Well since I posted the photo of the cutting board above at glue up time I figured it was only proper to post a photo of the board cut to shape, drum sanded, card scraped, and sanded to 400, ready for mineral oil and Beeswax.









David


----------



## JFPNCM (Dec 13, 2009)

Wel done David. Never thought about making a round one. Just never got-a-round-tuit. Sorry couldn’t pass that up.


----------



## honesttjohn (Feb 17, 2015)

Looks too too good to cut on!!!!!


----------



## difalkner (Jan 3, 2012)

honesttjohn said:


> Looks too too good to cut on!!!!!


He requested no feet so that he can use both sides. My guess is he's going to use one side and show the other. I've had a lot of folks want that, as well, and I'm thinking about going up on the price when they want that. It's a LOT more work to make both sides pristine and perfect than it is to sand the bottom to 120 and add feet.

David


----------



## TimPa (Jan 4, 2011)

I thought you would use the cnc to flat top it...

looks very nice, really pops when you get the mineral wax on it!


----------



## pungent333 (Mar 28, 2019)

I just happened to watch a video by King's Fine Woodworking about this very topic.
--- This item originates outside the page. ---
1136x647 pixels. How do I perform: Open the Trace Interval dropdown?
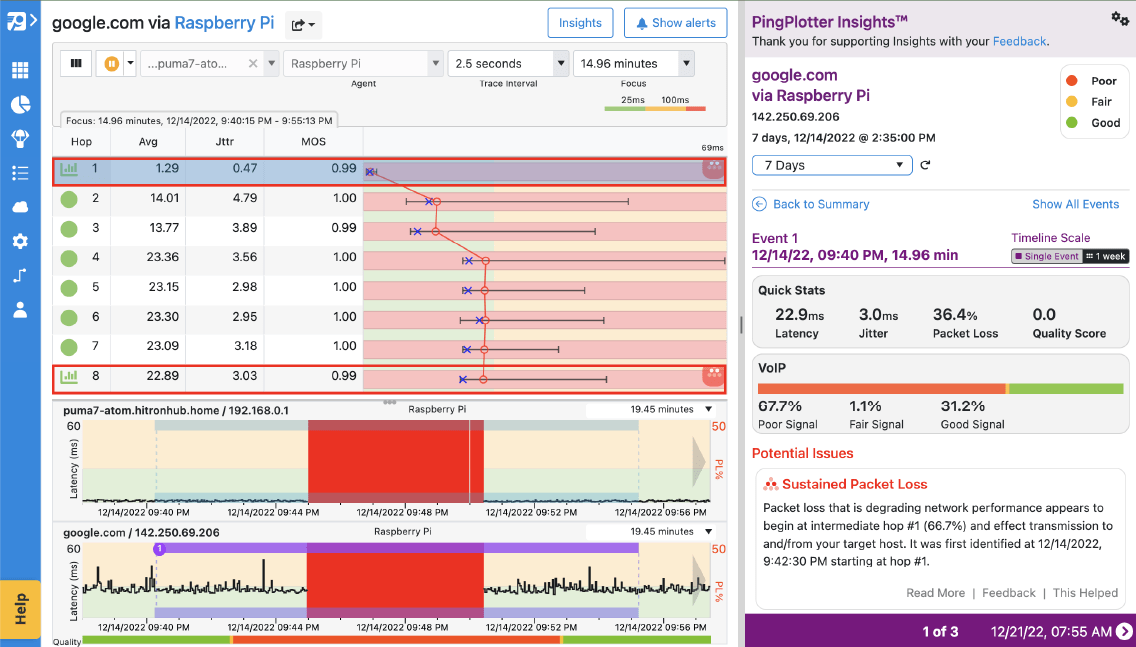pos(508,62)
He also has a free pdf discussing various glues and some research that was done.

https://kingsfinewoodworking.com/co...all-about-woodworking-glue-information-packet

I have no affiliation with him - just happened to read the material recently.


----------



## difalkner (Jan 3, 2012)

TimPa said:


> I thought you would use the cnc to flat top it...
> 
> looks very nice, really pops when you get the mineral wax on it!


I have in the past, a couple of times. The drum sander leaves a much nicer surface to prepare for the ROS. 

I actually 'cheated' on this one, though. My 100 grit belt broke after two passes so I loaded it up and headed to a friend's cabinet shop about 10 minutes away. They have a wide belt sander, 36" I think, and since this piece before cutting the circle was 22" wide it made more sense than using my 19/38 drum sander anyway. It took them all of about 10 minutes with 80/100/120 and a few minutes of talking to get this level both sides.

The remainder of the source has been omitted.